エクスタシー
開放感に満ち満ちた脱力感、身体の底から満ちたりた満足感に浸るままに書かせていただきます。
今日は朝起きた時から何かが変でした。
身体に力が入らず、意識していないと目蓋を開けていることもままならない体調でした。食べても飲んでも身体のスイッチが入らないローテンションのまま一生懸命、意識的に働き、コンサートに向かいました。

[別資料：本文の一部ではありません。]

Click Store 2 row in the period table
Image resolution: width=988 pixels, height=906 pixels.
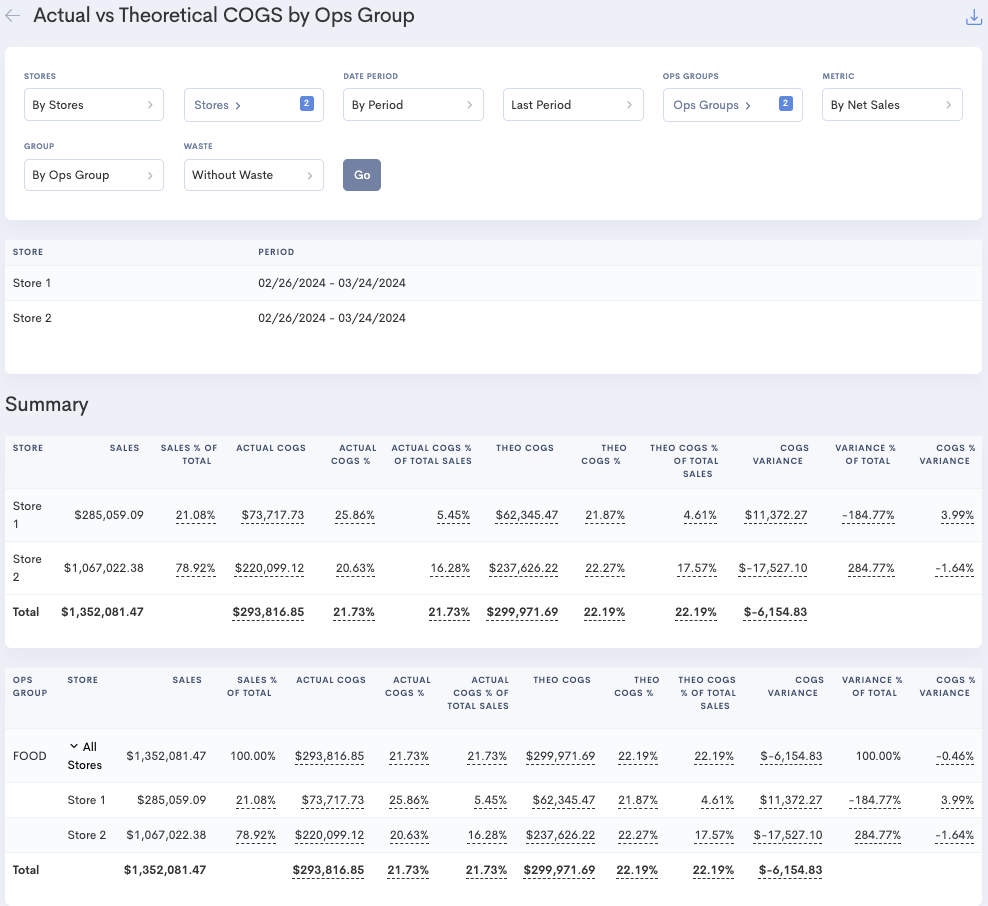[x=493, y=318]
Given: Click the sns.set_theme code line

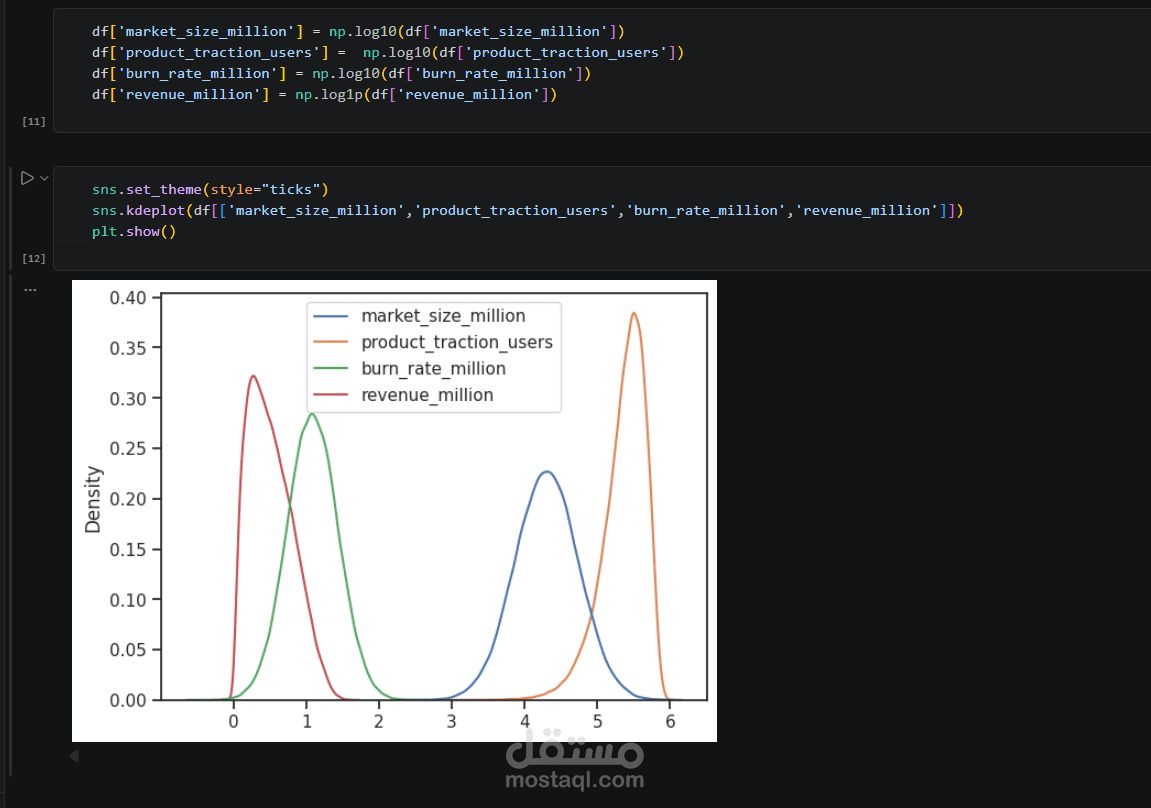Looking at the screenshot, I should (210, 189).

コンサートが始まると朝から続いていた脱力感は最高潮に達し、もはや何も意識することもできない状態でした。私にはこの身全てを委ねる以外に手立てはありませんでした。カオスの中に一条の光が差す瞬間意識が戻ってきたり、ふと人類は酷い歴史を繰り返してきたものだと、一瞬意識に上ったりするのですが、意識できない状態が続いていました。
2部になり、それは突然の出来事でした。
一瞬自分の中にある恐怖感を捕まえました。恐怖の元は女性であるこの身体に由来していることを感じるとほぼ同時に女性であるこの身体をあるがまま受け容れようとして下さっている存在をわかりました。あるがまま、どんな装飾もどんなレンズも一切ないあるがままを受け入れようとしてくださっている存在に、私は意識的に一歩身を委ねることを決めました。その瞬間でした。堰を切ったかのように嗚咽が止まらなくなりました。あるがまま美しいと、こんなに優しくされたことは、どれだけ過去を遡っても覚えのないことでした。やっと腰が立ち椅子に真っ直ぐに腰掛けることができました。しかし涙は止まらず最後の最後まで泣き続けていました。神の名の下に歪められ、利用され、魂を抜かれた挙句に捨てられてきた悲しみが怒涛のように押し寄せ制御できるものではありませんでした。そんな神は神ではないこと、男によって歪められ固められ作られた身体がどんどんと解放されていくそのプロセスは言いようのない喜びであり悲しみであり、全身の筋肉は電撃が走っているように震え続け、手先まで痺れは起こっていました。この身体はあるがまま受け入れられ、優しくされて、とてつもない開放感と共に幸福感の絶頂に達していました。そうか、女性の幸せはこれなのかと悟りました。一瞬涙が止まり冷静になった次の瞬間には生命の奥から世界中の女性が幸せでありますようにと泣き叫んでいました。半ば半狂乱であることを意識しても止めようのない嗚咽が押し寄せてくるのでした。これこそ真の性の解放ではないかと感じるのでした。男性の快楽や権力のために幾年も利用されてきたこの身体がどんどんと解放され、あるがままに、まるでそこに咲く花があるがままに美しいように女性であるこの身体はあるがまま美しいと受け入れられ愛されていく幸福の絶頂に居たのです。
コンサートが終わるとそれは朝からあったどこか気持ちの悪い脱力感とはまるで種類の異なる開放感と喜びに満ちた脱力感を経験していました。近代化に伴って教育された女性たちは男性のような女性となってしまうことにふと悲しみを覚え涙が滲む一瞬、そう感じている自分が不思議に思えて仕方ありませんでした。真に女性の性が解放されたなら、過去のように怯えながらまるで繭の中に閉じ込められているかのように生きなくても良いことを感じます。この身体はあるがまま美しいと受け入れてくださったこと、本当にありがとうございます。